On 2nd May 2016, the founder of Bitcoin was revealed as Craig Wright.
On his blog, and subsequently explained in interviews with The Economist, BBC and GQ, the Australian entrepreneur, signed a message with the private key for the address of the miner of "block 9". Bitcoin earned with Block 9 was the first recorded transaction between Satoshi - the pseudonym used to launch Bitcoin - and Hal Finney, a cryptographer and early Bitcoin subscriber.
Since its launch on 3rd January 2009, the founder of Bitcoin had remained a secret. For many in the cryptocurrency community, this is the evidence they were looking for.
In many ways, the relevance of Bitcoin to responsible investment depends on how you define responsible investment. If responsible investment is limited to the process of integrating ESG in investment decision-making then it's probably not relevant. If responsible investment is also about the integrity and stability of the financial system then it probably is.
Bitcoin is a decentralised digital currency, meaning that the database used to record Bitcoins are not centrally controlled. These systems are built using a 'distributed ledger', or 'blockchain', which is a decentralised public database collectively maintained by a network of people, known as 'miners', who run the software. There is no bank or country responsible for issuing Bitcoin meaning there's no central point that can fail.
Bitcoin's elegance is that - unlike a normal banking system - it ties its money creation process to the process of validating payments: As a reward for facilitating payments (moving existing Bitcoins between participants), the miners get rewarded with new bitcoin tokens that are put into circulation. They are incentivised to maintain the payments system.
Bitcoin transactions are anonymous, yet transparent. Bitcoin addresses aren't linked to names or other personal identification. A single person may hold dozens of addresses and even transfer between them. However, the number of Bitcoins per address is public. Transactions are international, arrive within minutes and fees are miniscule.
Within the Bitcoin business ecosystem some businesses have gained scale. These include merchant payments processor Bitpay, the wallet company and exchange Coinbase and Blockchain.info. The use of the distributed ledgers has gained scale too. Ripple's distributed financial technology allows bank to transact without the need for a central counterparty. The use of blockchains to issue shares ('cryptoequity') is already being tested by companies like Overstock. Recently NASDAQ piloted a blockchain clearing system for shares.

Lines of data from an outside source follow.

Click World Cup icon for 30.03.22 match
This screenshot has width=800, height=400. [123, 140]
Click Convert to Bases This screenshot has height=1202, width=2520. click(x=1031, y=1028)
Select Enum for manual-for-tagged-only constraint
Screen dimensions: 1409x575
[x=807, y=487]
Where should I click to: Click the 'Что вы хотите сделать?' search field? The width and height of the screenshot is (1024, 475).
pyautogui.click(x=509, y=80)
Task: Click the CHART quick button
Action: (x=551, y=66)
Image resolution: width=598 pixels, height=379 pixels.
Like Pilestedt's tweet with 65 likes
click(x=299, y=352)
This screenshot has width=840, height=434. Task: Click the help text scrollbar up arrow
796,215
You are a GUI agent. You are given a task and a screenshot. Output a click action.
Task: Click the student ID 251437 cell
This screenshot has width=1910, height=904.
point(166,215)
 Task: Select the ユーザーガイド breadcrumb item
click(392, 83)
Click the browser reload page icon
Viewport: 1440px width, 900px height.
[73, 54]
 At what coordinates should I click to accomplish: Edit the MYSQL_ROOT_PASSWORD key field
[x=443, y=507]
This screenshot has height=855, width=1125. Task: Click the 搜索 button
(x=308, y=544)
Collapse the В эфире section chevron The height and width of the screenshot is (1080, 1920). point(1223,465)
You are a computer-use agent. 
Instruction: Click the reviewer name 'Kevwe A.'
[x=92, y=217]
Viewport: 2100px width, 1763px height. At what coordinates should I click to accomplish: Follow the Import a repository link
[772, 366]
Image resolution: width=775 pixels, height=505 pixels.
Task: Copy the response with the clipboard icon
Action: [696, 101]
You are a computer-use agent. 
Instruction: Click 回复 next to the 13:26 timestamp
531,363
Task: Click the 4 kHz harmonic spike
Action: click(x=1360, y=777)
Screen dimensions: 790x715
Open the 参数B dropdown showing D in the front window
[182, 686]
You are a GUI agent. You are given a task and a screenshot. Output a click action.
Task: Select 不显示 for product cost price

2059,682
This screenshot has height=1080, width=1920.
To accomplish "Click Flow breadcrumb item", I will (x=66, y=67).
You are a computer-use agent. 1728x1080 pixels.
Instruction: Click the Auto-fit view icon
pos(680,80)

Blockchain was the talk of this year's Davos, even by the likes of Christine Lagarde. An IMF paper on virtual currencies concluded the concept has the potential to "change finance". The World Economic Forum identified Blockchain as one of its six mega-trends.
For investors, Blockchain technology could affect the post-trade value chain, eliminating clearing, settlement and counterparty risk. Blockchain technology aligns with our industry's agenda of trust, transparency and reduced cost. Through secure, affordable cash transfer, cryptocurrencies could open-up investment opportunities to the planet's most remote communities, shortening the intermediation chain.
Cryptocurrencies are a risk too. Bitcoin was the currency of choice for Silk Road, a 'darknet market', known for buying and selling illegal drugs, and even weapons. Person to person transactions, independent of the formal banking system, can facilitate tax avoidance. Historically, cryptocurrencies have been highly volatile, anonymity presents security threats and 850,000 Bitcoins, valued at $450 million, were lost or stolen when Mt. Gox, a Bitcoin exchange, filed for bankruptcy. Most importantly, cryptocurrencies are unregulated: Their growth could threaten the role of central banks in setting monetary and exchange rate policy. Despite this, or perhaps because of this, cryptocurrencies deserve attention.
10 years ago when the UN's Principles for Responsible Investment was set up, Facebook had just a few thousand users and the iPhone wasn't invented. Collectively Bitcoin, its database system, blockchain, and other cryptocurrencies, are creating the future of electronic payments. They are a cornerstone of the emergent truly international, cashless society. Bitcoin is not yet a dominant force in financial reform or innovation right now, but it's certainly gaining credibility.
The currency's website, bitcoin.org, boldly claims "Bitcoin is changing finance the same way as the web changed publishing". Perhaps marketing, perhaps not, but regardless, the responsible investor would be unwise to ignore.